Polish artistic gymnast

Katarzyna Iwona Jurkowska-Kowalska (born 18 February 1992) is a Polish former artistic gymnast and a two-time Polish all-around champion. She represented Poland at the 2016 Summer Olympic Games in Rio de Janeiro.

==Gymnastics career==
Jurkowska-Kowalska began gymnastics when she was six years old. She competed at her first World Championships in 2007 and helped the Polish team finish 22nd. She also competed at the 2009 World Championships and finished 52nd in the all-around qualification round.

Jurkowska-Kowalska competed at the 2010 World Championships alongside Marta Pihan-Kulesza, Gabriela Sasnal, Paula Plichta, Monika Frandofert, and Joanna Litewka, and they finished 17th in the team qualification round. At the 2011 Ostrava World Challenge Cup, she won a silver medal on the balance beam.

Jurkowska-Kowalska won a silver medal on the balance beam at the 2012 Maribor World Challenge Cup behind Céline van Gerner.

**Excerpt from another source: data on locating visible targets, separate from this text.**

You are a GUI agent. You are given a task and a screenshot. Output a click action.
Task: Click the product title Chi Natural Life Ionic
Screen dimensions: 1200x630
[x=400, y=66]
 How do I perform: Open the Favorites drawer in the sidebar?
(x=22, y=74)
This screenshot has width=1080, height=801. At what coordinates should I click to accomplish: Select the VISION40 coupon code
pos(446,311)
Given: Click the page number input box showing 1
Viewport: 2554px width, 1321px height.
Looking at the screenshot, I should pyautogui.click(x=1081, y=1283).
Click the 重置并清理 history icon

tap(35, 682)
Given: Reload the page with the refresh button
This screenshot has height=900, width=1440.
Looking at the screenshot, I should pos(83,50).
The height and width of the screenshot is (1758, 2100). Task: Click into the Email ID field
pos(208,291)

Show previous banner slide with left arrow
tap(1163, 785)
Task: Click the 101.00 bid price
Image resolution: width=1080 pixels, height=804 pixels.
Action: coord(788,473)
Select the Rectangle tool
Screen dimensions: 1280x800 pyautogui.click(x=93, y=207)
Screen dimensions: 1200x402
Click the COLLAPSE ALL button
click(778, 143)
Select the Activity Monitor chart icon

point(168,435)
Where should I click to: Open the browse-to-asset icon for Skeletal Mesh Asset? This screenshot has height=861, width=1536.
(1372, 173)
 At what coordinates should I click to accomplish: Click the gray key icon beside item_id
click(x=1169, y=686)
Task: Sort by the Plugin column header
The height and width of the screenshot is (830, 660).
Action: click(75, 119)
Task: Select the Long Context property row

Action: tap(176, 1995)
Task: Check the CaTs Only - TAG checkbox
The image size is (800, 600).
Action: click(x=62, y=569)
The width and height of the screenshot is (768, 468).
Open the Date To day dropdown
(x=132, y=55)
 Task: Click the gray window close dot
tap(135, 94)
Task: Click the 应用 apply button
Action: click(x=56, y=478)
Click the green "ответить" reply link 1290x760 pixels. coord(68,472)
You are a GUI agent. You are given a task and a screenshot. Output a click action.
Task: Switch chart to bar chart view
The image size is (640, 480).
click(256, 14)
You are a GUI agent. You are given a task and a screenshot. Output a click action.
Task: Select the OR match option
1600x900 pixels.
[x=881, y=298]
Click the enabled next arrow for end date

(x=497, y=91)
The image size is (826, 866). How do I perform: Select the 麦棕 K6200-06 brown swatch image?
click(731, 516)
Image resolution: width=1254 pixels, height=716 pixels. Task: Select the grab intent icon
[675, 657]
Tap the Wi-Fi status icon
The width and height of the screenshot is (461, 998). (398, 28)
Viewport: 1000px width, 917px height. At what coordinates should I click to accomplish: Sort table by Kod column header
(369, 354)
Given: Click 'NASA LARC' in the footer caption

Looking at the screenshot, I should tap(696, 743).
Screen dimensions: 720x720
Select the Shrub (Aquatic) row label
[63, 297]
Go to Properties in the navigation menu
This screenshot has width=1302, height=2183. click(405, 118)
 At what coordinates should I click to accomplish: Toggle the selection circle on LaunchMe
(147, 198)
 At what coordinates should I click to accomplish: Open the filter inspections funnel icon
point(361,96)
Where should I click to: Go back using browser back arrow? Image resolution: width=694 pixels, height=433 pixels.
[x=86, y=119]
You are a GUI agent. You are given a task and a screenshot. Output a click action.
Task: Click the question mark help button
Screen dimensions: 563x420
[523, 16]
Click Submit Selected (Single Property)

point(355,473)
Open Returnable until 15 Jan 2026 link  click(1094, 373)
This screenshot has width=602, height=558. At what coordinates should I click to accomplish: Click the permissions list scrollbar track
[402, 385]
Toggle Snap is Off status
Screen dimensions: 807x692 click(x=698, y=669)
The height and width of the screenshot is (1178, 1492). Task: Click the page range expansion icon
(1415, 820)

She qualified for the balance beam final at the 2013 European Championships and finished fifth. She also finished fifth on the balance beam at the 2014 Cottbus World Cup. She then helped the Polish team finish 10th at the 2014 European Championships. Then at the 2014 World Championships, she competed with the Polish team that finished 17th.

Jurkowska-Kowalska was the second reserve for the all-around final at the 2015 European Championships. She then competed with the Polish team that finished 11th at the 2015 European Games. She then helped the Polish team finish 19th at the 2015 World Championships.

Jurkowska-Kowalska competed at the 2016 Olympic Test Event and finished 32nd in the all-around, helping Poland receive an Olympic berth. The Polish Gymnastics Association announced Jurkowska-Kowalska would be selected for the berth since she was the highest-placing Polish gymnast at the Olympic Test Event. She won a gold medal on the balance beam at the 2016 Cottbus World Challenge Cup, where she also won the floor exercise silver medal. Then at the Varna World Challenge Cup, she won a bronze medal on the vault. She finished eighth in the vault final at the 2016 European Championships.

Jurkowska-Kowalska represented Poland at the 2016 Summer Olympics and finished 49th in the all-around during the qualification round, failing to advance to any finals.

Jurkowska-Kowalska announced her retirement from gymnastics in January 2019.

==Eponymous skills==
Jurkowska-Kowalska has two eponymous skills listed in the Code of Points.

| Apparatus | Name | Description | Difficulty | Added to the Code of Points |
|---|---|---|---|---|
| Balance beam | Jurkowska-Kowalska | Gainer salto stretched with 2/1 twist (720°) at end of the beam | E (0.5) | 2018 World Championships |
| Floor exercise | Jurkowska-Kowalska | Split jump with 1/1 turn (360°) to ring position | C (0.3) | 2014 World Championships |

==Family==
She is married to Arkadiusz Kowalski, a professional handball player. On September 3, 2019, she gave birth to a son.